Research Article

Comparing PET/MRI with PET/CT for Pretreatment Staging of Gastric Cancer

Figure 4

(a) A 75-year-old man with gastric carcinoma diagnosed as lymph node metastasis. (A) The axial CT image shows an enlarged lymph node (arrow) next to the lesion (arrowhead). (B, D) A fusion PET/MRI and PET/CT image shows the enlarged lymph node with FDG uptake and an SUVmax of 3.4 (arrow). (C) One T2-weighted axial image shows a mild-high signal intensity enlarged lymph node (arrow) next to the antrum. (E) One PET image when an obviously avid FDG uptake was observed (arrow). (F) One diffusion-weighted image shows the enlarged lymph node with high signal intensity (arrow), suggesting diffusion restriction.

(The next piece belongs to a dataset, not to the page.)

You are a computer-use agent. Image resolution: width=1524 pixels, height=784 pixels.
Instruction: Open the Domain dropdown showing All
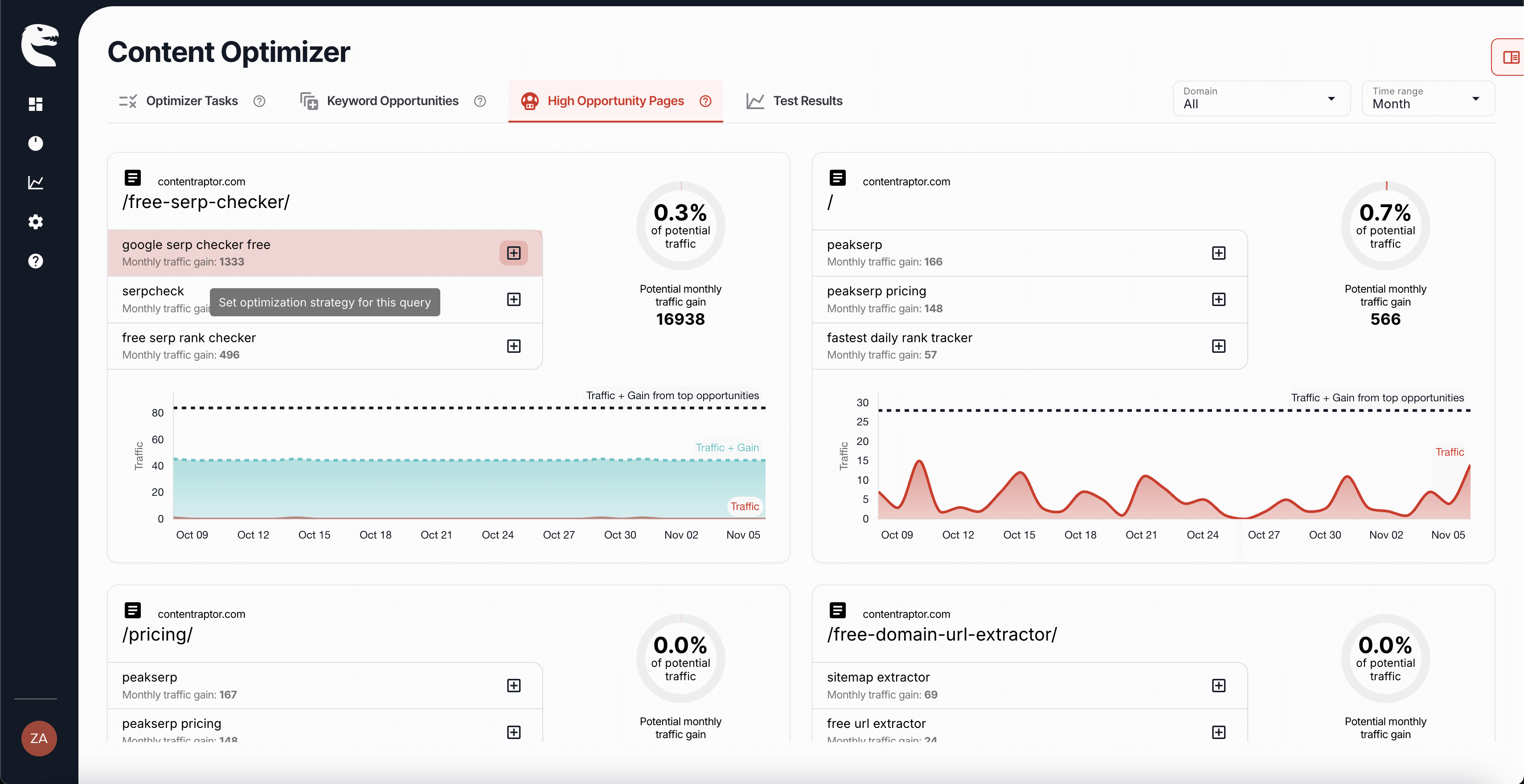(x=1261, y=98)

With the aid of these images, indicating a metastatic lymph node, a preoperative diagnosis of N+ could be made. (b) A 67-year-old man with gastric carcinoma diagnosed as a short diameter 5 mm perigastric metastatic lymph node (arrow). The lymph node near the lesser curvature of the stomach is not found as a metastasis lesion on the CT and PET (A, C, D) and no increased FDG uptake (B). It can be diagnosed through diffusion-weighted imaging () and T2-weighted saturated fat imaging due to its high signal intensity on both modalities (E, F).